SEATTLE — The chances of Sound Transit building a light-rail maintenance yard in Lynnwood diminished significantly Thursday, after the agency’s board voted in favor of a Bellevue location.
The board weighed four possible spots for building a 25-acre storage and maintenance yard: one in Lynnwood and three in Bellevue’s Bel-Red corridor. The facility is needed to accommodate an expanding fleet of trains, as the system expands to the north, east and south.
The Lynnwood site includes land mostly owned by the Edmonds School District between I-5 and 52nd Avenue West. City leaders, the school district and people in the neighborhood next to the proposed site mounted strong opposition.
“The alternative sites do not have existing adjacent residential development,” Lynnwood City Council President Loren Simmonds told the board before the vote.
Bellevue’s mayor and City Council members don’t want the maintenance yard in their city, either.
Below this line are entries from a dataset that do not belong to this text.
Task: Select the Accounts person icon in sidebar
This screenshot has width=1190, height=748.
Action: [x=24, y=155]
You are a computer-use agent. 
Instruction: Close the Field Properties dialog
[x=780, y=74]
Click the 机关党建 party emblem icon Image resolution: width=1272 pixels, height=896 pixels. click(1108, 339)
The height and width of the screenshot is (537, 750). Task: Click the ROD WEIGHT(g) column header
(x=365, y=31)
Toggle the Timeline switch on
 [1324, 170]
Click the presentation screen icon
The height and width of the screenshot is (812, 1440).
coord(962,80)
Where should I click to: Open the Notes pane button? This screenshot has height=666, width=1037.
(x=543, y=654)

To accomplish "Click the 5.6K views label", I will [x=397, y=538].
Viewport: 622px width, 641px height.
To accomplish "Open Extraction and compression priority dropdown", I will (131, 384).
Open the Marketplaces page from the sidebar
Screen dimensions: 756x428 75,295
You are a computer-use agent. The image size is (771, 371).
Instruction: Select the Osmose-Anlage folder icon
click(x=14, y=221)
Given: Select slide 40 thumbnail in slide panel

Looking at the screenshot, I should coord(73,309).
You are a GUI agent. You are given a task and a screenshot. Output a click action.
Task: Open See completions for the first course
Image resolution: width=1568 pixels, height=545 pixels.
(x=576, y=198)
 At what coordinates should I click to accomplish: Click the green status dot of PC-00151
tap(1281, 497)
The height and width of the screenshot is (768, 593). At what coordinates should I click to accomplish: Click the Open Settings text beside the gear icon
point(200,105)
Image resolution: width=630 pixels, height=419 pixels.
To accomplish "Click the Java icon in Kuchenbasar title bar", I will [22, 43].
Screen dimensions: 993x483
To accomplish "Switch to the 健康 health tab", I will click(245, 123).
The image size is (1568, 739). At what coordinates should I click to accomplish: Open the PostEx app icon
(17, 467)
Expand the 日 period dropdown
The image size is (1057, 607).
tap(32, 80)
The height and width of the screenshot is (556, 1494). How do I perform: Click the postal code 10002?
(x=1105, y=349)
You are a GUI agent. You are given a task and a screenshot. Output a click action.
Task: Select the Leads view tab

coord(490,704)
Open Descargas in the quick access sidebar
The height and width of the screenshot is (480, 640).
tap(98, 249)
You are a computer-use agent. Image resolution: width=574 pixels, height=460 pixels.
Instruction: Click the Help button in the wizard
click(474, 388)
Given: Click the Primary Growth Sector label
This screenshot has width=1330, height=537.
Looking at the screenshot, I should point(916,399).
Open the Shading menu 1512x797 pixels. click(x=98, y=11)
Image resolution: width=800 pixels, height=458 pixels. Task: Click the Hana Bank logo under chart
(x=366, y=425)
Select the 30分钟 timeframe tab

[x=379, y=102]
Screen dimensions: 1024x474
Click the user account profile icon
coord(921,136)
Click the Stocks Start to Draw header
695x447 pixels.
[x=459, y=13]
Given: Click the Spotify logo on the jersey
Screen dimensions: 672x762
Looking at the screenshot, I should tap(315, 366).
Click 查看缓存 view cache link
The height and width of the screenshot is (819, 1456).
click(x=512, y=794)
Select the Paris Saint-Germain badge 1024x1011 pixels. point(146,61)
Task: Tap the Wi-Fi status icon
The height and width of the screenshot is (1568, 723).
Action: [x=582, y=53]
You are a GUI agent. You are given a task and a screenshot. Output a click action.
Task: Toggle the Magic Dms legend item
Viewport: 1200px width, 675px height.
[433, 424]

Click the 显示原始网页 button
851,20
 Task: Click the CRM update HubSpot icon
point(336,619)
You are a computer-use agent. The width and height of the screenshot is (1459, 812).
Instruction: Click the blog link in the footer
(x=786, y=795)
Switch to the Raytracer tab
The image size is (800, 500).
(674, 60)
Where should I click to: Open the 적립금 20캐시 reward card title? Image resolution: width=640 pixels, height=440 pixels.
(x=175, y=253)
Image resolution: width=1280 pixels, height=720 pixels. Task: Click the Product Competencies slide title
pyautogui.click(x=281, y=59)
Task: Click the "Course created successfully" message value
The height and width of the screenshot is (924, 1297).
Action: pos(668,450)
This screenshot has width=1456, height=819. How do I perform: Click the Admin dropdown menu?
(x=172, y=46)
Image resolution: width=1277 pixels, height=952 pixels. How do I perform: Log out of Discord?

They believe putting it in the city’s Bel-Red corridor would upend years they’ve invested in planning the area for redevelopment.
“Everyone is unanimous in wanting this facility to be somewhere else,” said King County Executive Dow Constantine, who serves as Sound Transit’s board chairman. “There is not going to be a perfect location.”
The board voted 15-3 in favor of one of the Bel-Red locations. It’s on land west of 120th Avenue NE and south of Highway 520, along railroad tracks Sound Transit already owns.
The preferred site was the cheapest of the four, at an estimated $345 million. That’s up to $10 million less expensive than the Lynnwood site. The most expensive option — a variant of the site they chose — would have cost an estimated $415 million. Another site father east near Highway 520 was pegged at $385 million.
Sound Transit hopes to build the maintenance yard by 2020, ahead of rail-line expansions to the north and east. That’s when its Seattle yard is projected to max out space for 104 light-rail cars.
The Lynnwood location was thought to be less efficient, because making it work would require building a secondary storage facility on the Eastside. The Edmonds School District was against it, because it had plans to build a new administration building and bus barn there.
Thursday’s decision isn’t the final word from Sound Transit. That’s expected to come in the fall of 2015, after the agency’s staff prepares a final environmental impact statement.
Sound Transit’s light-rail system is on track to expand to 50 miles by 2023 from 16 miles now. That should roughly triple the light-rail fleet to 180 from the current 62.
Light rail is on schedule to reach the University of Washington in 2016 and Seattle’s Northgate neighborhood in 2021. Extensions to Lynnwood and Bellevue are planned in 2023.